##### GEZEIGTER TEXT

Ein erster wichtiger Schritt ist jetzt getan: Mit Hilfe des Förderkreises kann, was sich abzeichnet, der Vogelpark Kirrlach mit den Tiergehegen und der grünen Parkanlage erhalten werden. Was als Problem besonders drückt: Die derzeitigen Vorstandsmitglieder sind entweder im vorgerückten Alter oder gesundheitlich angeschlagen. Wenn es auch an Personal fehlt, einig sind sich alle: Die über Kirrlach hinaus beliebte idyllische Anlage, die als Ausflugsziel viele Besucher anzieht, muss in einem guten Zustand bestehen bleiben.
(Pressemeldung) Das schlimmste Ereignis: Alles steht in Flammen
Über den Hergang berichtet der Pächter und Gastwirt Gerd Zemski mit zitternder Stimme: „Es war so gegen 19.30 Uhr. Die letzten Gäste waren gerade gegangen. Beim üblichen Rundgang ums Haus sah ich plötzlich ein Feuerschein in der Ausstellungshalle. Sofort alarmierte ich die Feuerwehr. Rückzuck, innerhalb von fünf Minuten, stand das Gebäude in Flammen und brande lichterloh.
Eine zusätzliche Gefahr bestand, weil in der Halle auch Gasflaschen deponiert waren. Wäre ich nicht da gewesen, wäre mit Sicherheit alles abgebrannt und das Feuer hätte auf die umliegenden Gebäude, vor allem auf die Vereinsgaststätte, übergegriffen, die vielleicht fünf Meter entfernt liegt. Die Funken sind bereits auf dem Dach gelandet. Beim Brand hat es richtig geknallt – wie an Silvester.“ In der Ausstellungshalle nördlich des Eingangsbereichs waren vor allem Käfige und Voliere gelagert, aber auch andere Requisiten.

##########
##### BEREITGESTELLTE ANGABEN

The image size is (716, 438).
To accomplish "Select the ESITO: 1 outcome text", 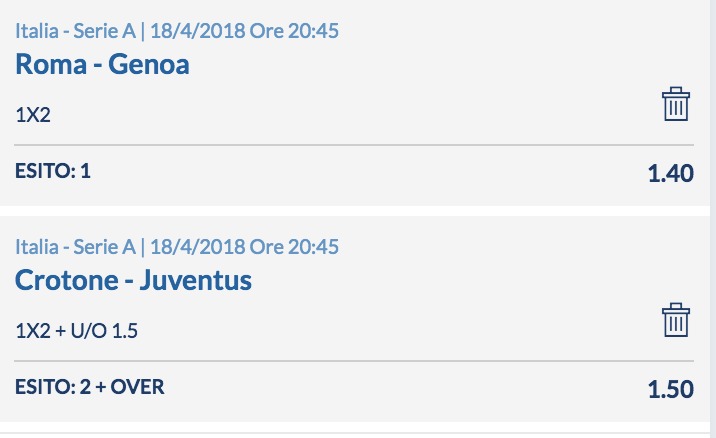I will click(x=53, y=171).
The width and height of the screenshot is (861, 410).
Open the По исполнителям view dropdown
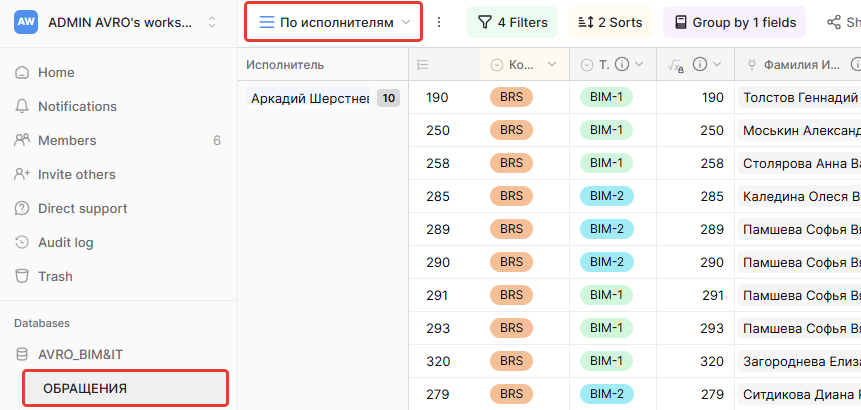334,22
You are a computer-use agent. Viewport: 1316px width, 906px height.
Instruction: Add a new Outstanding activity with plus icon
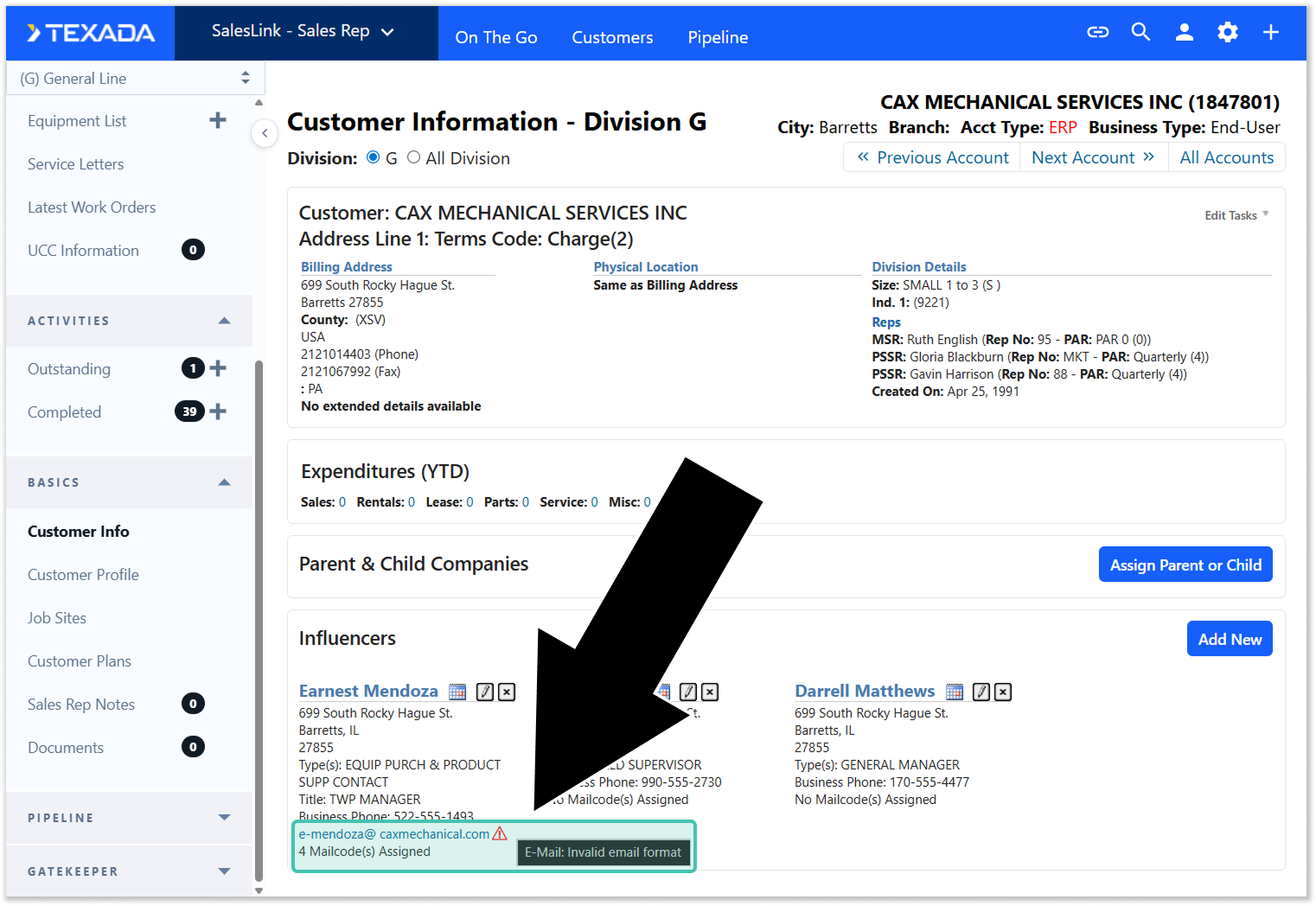click(x=218, y=369)
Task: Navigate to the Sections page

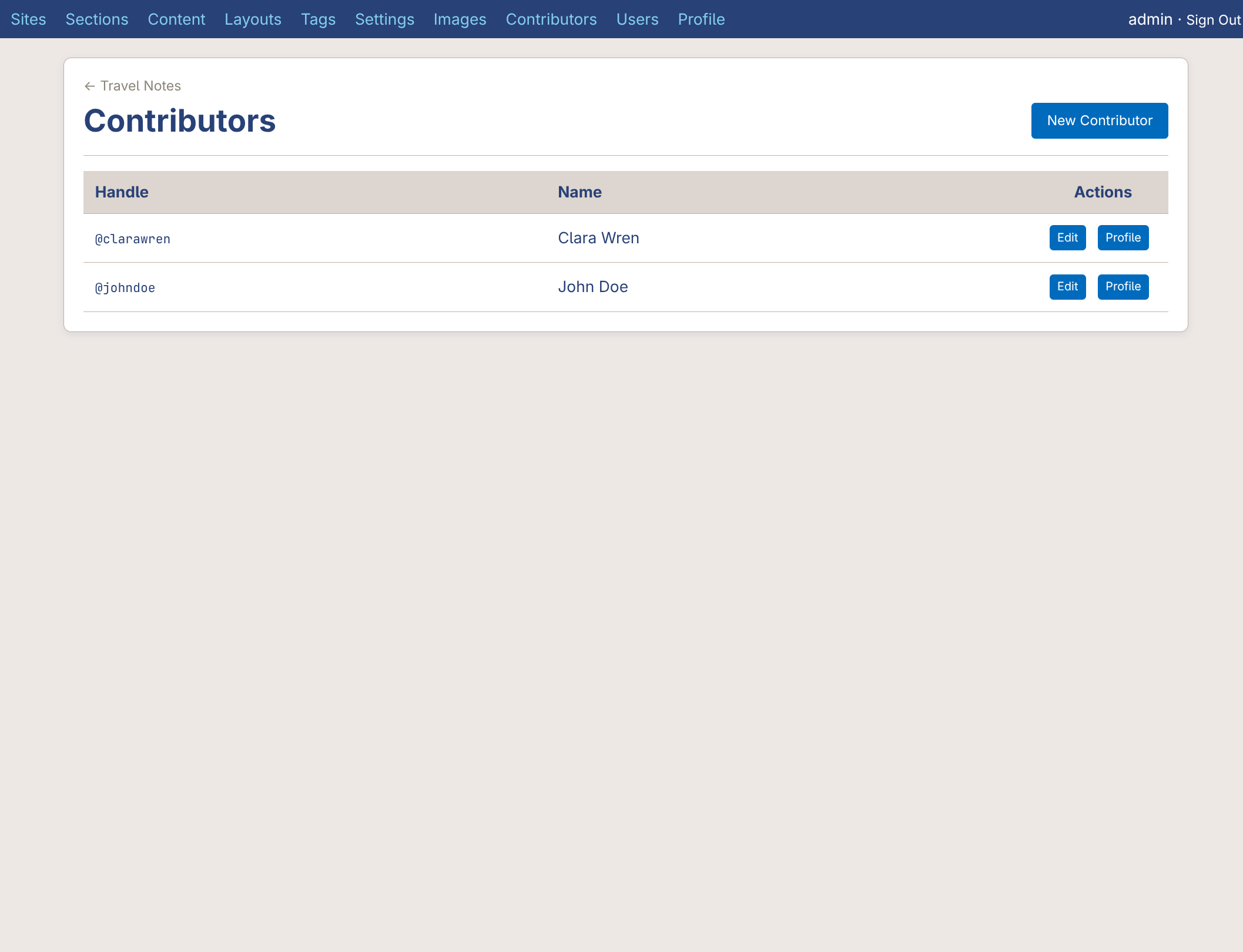Action: 97,19
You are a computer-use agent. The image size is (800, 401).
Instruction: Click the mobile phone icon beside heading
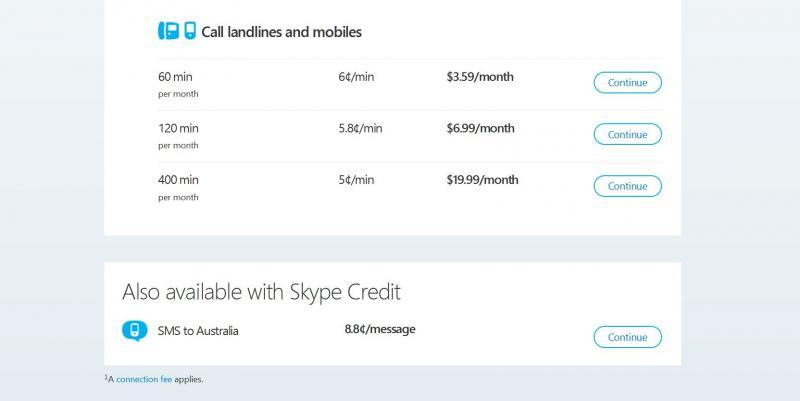tap(190, 31)
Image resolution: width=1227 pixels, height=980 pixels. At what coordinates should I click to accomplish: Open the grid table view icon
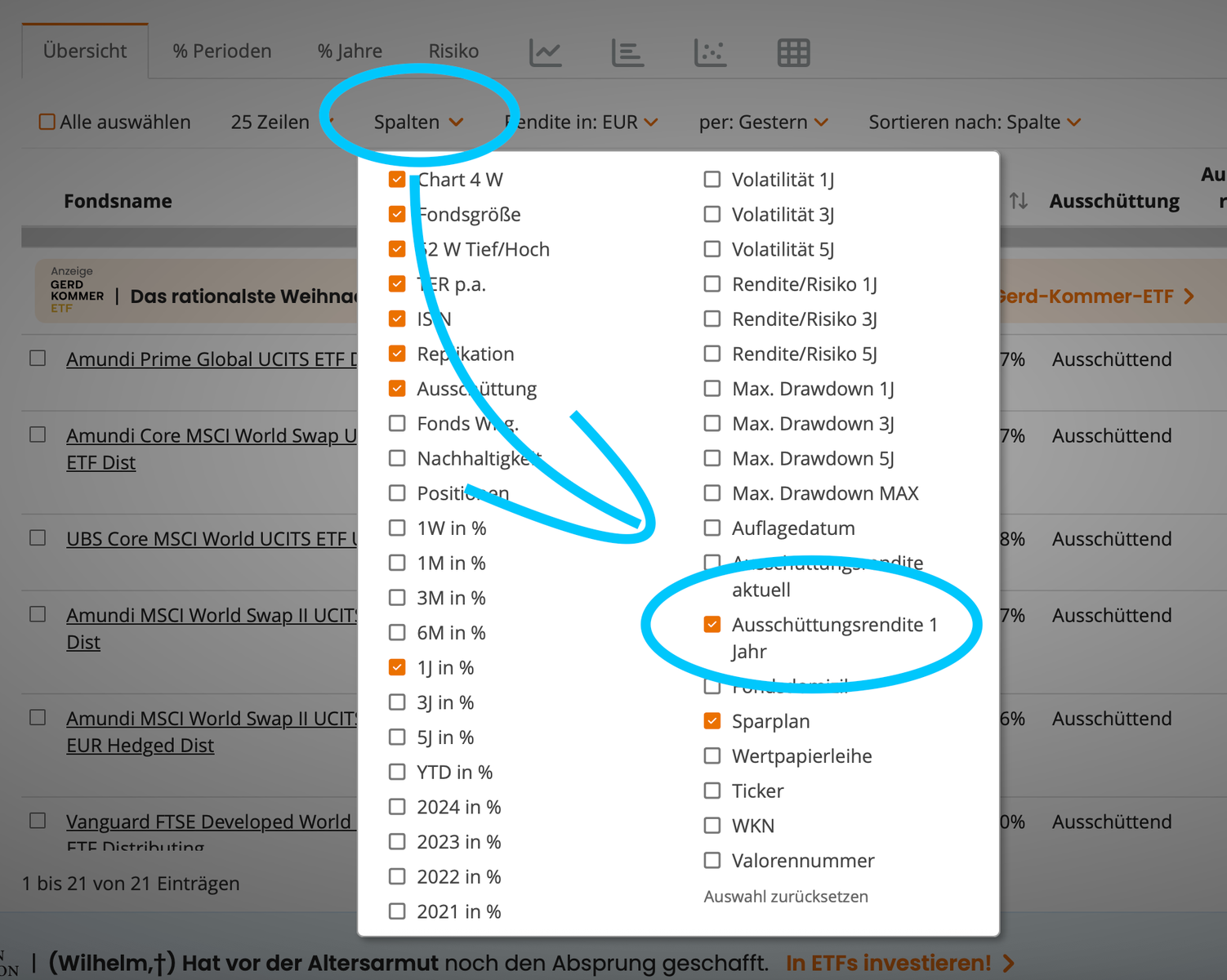pos(793,52)
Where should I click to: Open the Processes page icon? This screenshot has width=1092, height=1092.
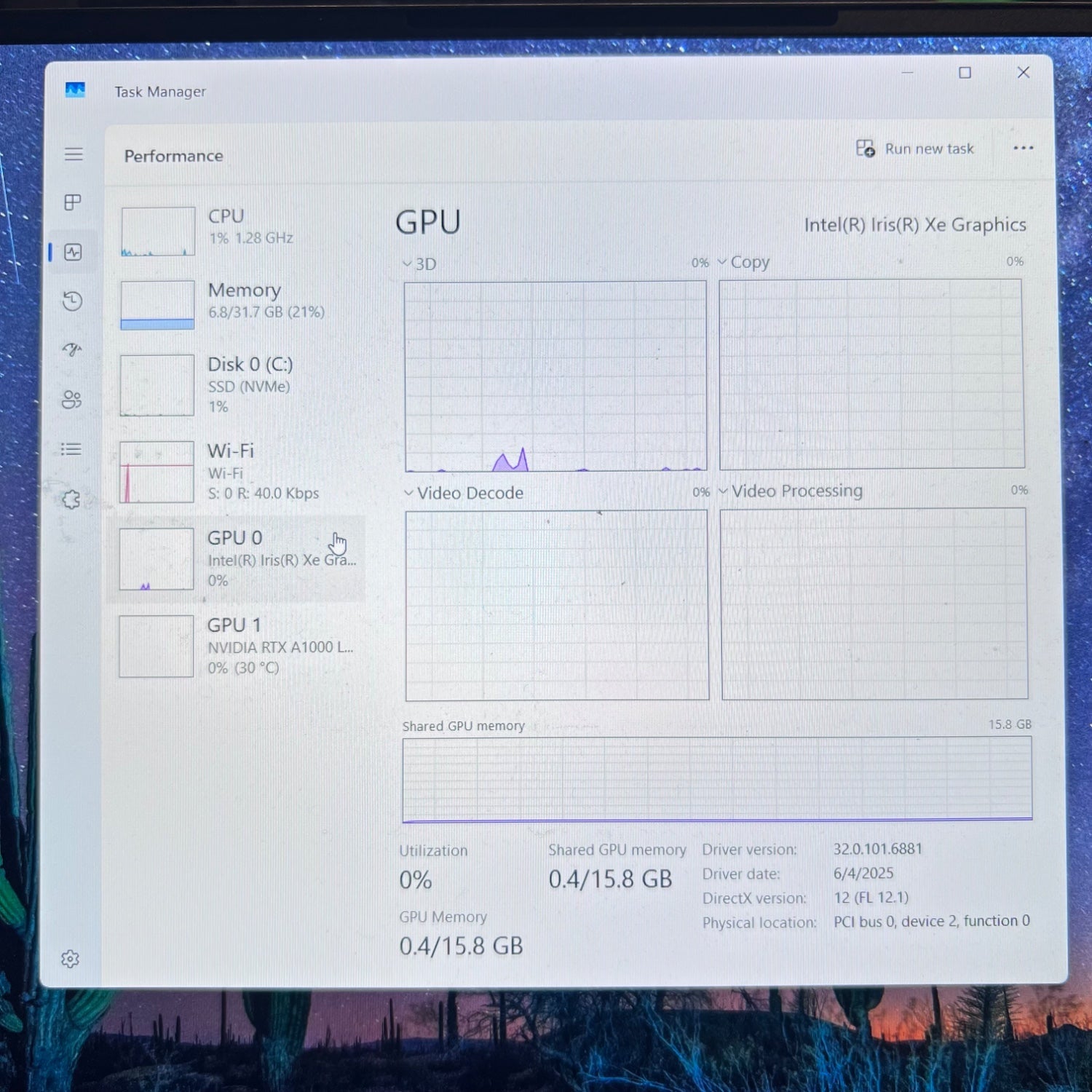pyautogui.click(x=73, y=202)
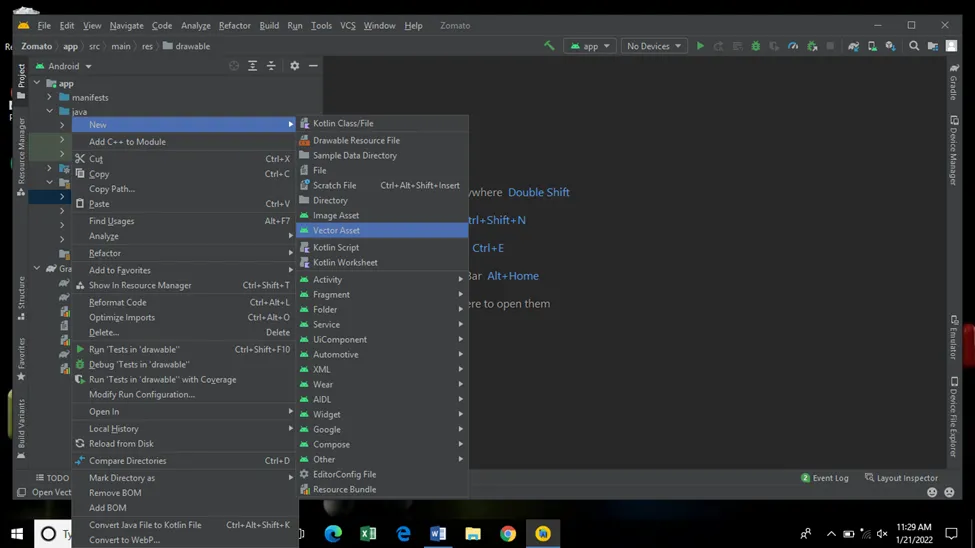The image size is (975, 548).
Task: Open the No Devices dropdown
Action: click(x=654, y=46)
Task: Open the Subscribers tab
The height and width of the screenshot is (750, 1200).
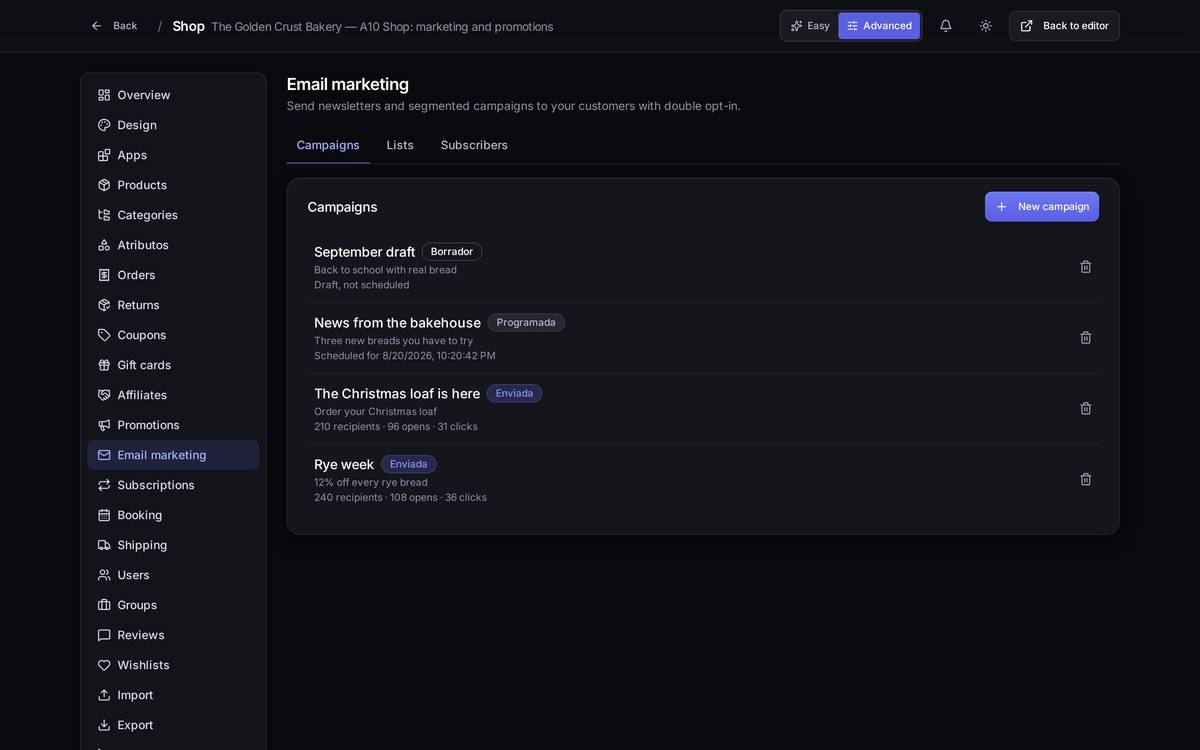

##########

> [GESTELLTE AUFGABEN]
- a) Gegen wie viel Uhr bemerkte der Gastwirt laut dem Bericht über den Brand im Vogelpark Kirrlach den Feuerschein?
- b) Schreib den Bericht über den Brand im Vogelpark Kirrlach nach seinem letzten Satz weiter.

> [ANTWORTEN JE AUFGABE]
- a) Gegen 19.30 Uhr.

- b)
„Wir hatten Glück im Unglück“, meinten zwei Kirrlacher, die gestern Vormittag die Unglücksstelle in Augenschein nahmen und sich solidarisierten. Im Laufe des Tages kamen immer wieder Bürger vorbei, um sich das Ergebnis des Brands anzuschauen. „Ach Gott, was wäre passiert, wenn der Wirt bereits heim gefahren wäre“, hieß es übereinstimmend, besonders mit Blick auf den Tierbestand.
Unverständnis, weshalb ein Feuer ausbrechen konnte, äußerte ein Radfahrer, der trotz des Schnees bis zum Vogelpark radelte. Wer auch immer vor Ort war: Jeder hatte irgendwelche Spekulationen parat.
(Pressemeldung) Keine Brandstiftung – sondern Kurzschluss
Ausgerechnet kurz vor dem Jubiläum passierte ein Unglück, das den Verein schwer beutelte: Die große Ausstellungshalle mit Geschäftszimmer brandete bis auf die Fundamente ab. So steht im Jubiläumsjahr 2013 als weitere wichtige Aufgabe der Wiederaufbau an.
Beim Vogelverein wird derzeit eifrig diskutiert, wie es weitergehen soll, was die Baulichkeiten betrifft. Im Gegensatz zur ersten Einschätzung durch die Polizei liege keine Brandstiftung vor. Nach Aussagen der Kripo war ein Kurzschluss im Sicherungskasten die Ursache. Ein durchgeschmortes Kabel habe das Feuer im Geschäftszimmer ausgelöst. Nachdem die Versicherung ein Spezialunternehmen mit den Abräum- und Entsorgungsarbeiten beauftragt hatte, konnten relativ schnell Schutt und Asche beseitigt werden.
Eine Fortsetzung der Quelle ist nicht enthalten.